A plot showing the proportion of religious services attendance across each educational degree shows that the proportions are somewhat similar -  suggesting that there might be differences between attendance as formal degree changes, however, more precise measuments need to be performed in order to draw appropriate conclusions.

### Inference:

The null hypothesis is that there are no differences in the proportions of attendace  as formal education degree changes. In other words, religious service attendance is independent of the formal educational degree obtained. The alternative hypothesis is that the two variables are dependent of each other, there is a correspondence (however, causality still cannot be determined).
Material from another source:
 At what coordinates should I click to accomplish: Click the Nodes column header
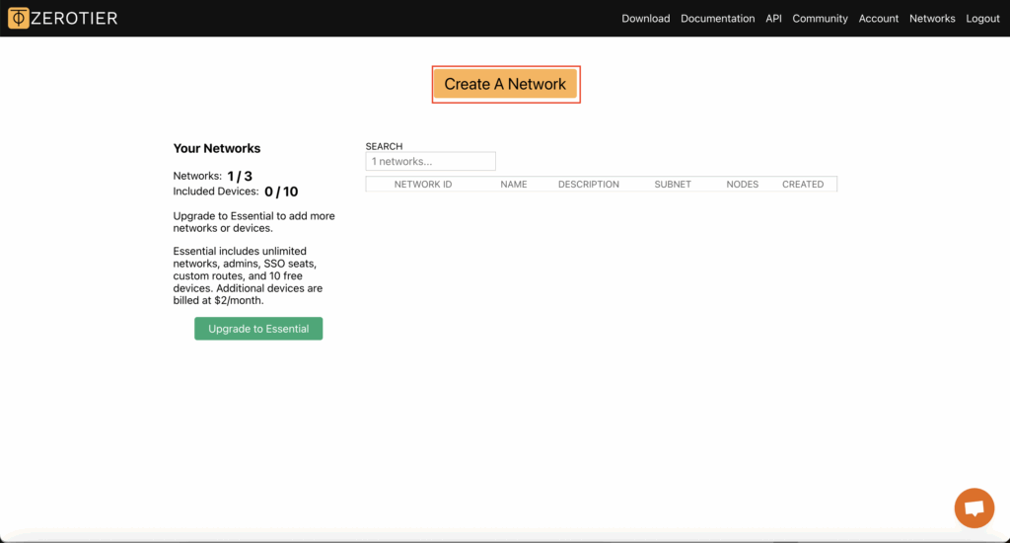pyautogui.click(x=742, y=185)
We are going to choose a 5% significance level, and apply the chi-squared test of independence. 

Conditions for the chi-square test:
* Independence - sampled observations must be independent - fulfilled by the data collection method, according to GSS guidelines (random sample)
* Number of cases is less than 10% of the population - GSS surveys about 55,000 respondents
* Sample size - each cell has at least 5 expected cases (in fact, in our particular case we have way more than that in each cell)
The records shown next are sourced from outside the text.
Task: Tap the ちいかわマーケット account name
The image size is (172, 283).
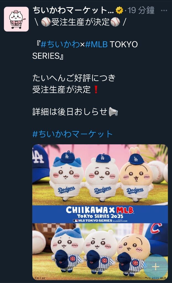Action: (x=73, y=10)
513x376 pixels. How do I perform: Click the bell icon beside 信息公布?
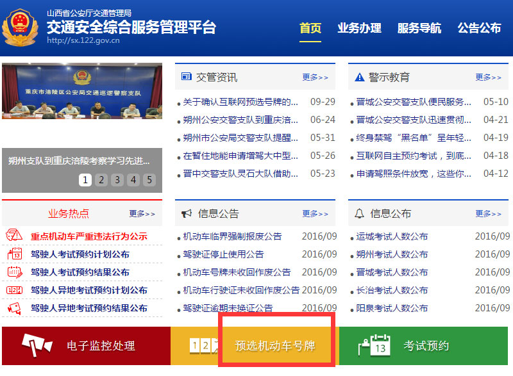click(x=358, y=213)
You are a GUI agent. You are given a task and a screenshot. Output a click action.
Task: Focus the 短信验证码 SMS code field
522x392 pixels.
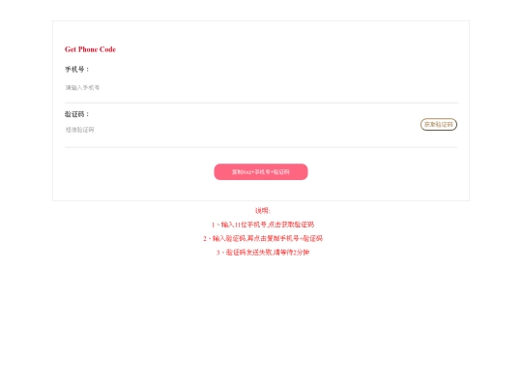240,130
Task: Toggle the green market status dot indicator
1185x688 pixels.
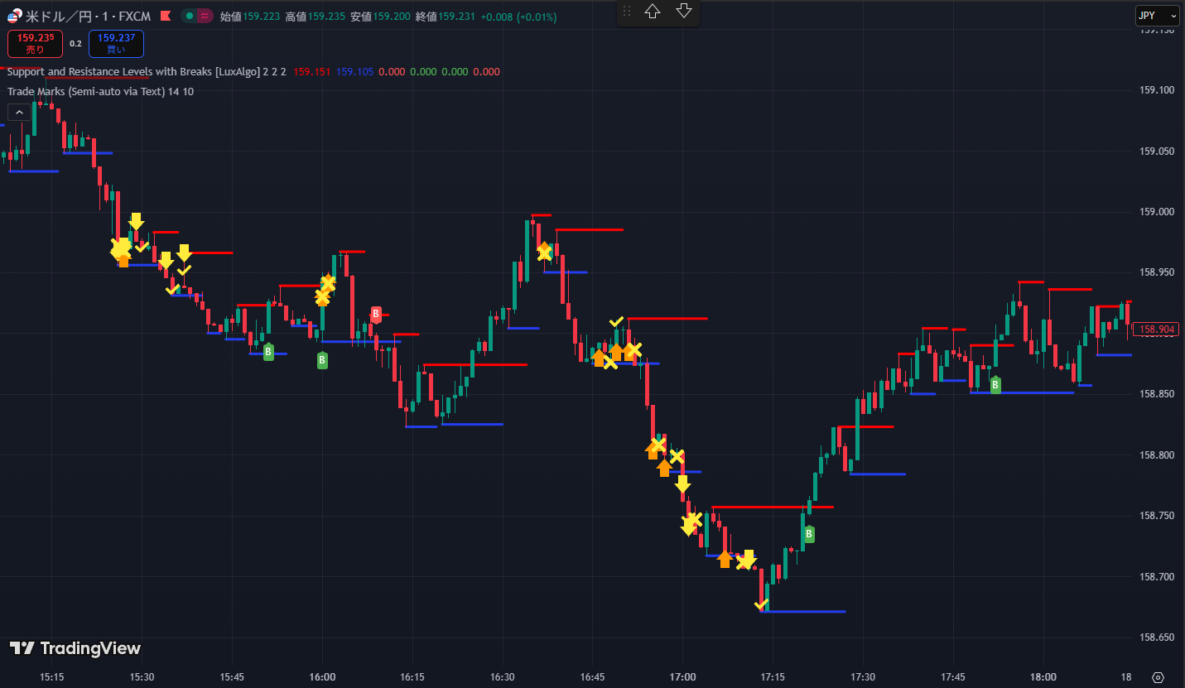Action: [x=190, y=16]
In the chi-square test, we are going to determine how different the expected values are from the observed values. If these differences are large, we can conclude that these deviations are unlikely to occur due to chance alone and therefore it might provide evidence for the alternative hypothesis.
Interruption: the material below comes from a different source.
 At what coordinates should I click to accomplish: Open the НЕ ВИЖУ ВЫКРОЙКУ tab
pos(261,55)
Based on the data above, we can proceed to clean and group the variables. If we eliminate the NA's and group attendance into two categories (for convenience) : those who attend less than once a week, and those who attend at least once a week, we get to the following table:

            | Less than once a week | At least once a week | Totals
-------------| ---------------------|-----------------------|---
Lt High school   | 6234             |   3145| 9379
High school      | 16371            |   7908|24279
Junior college | 1774|836|2610
Bachelor |4395|2379|6774
Graduate |2074|1151|3225

We now have two categorical variables, one of which has two levels, and the other one has 5 level. We are going to apply a hypothesis test only (no confidence interval), and since the expected size condition is met, no simulation is needed.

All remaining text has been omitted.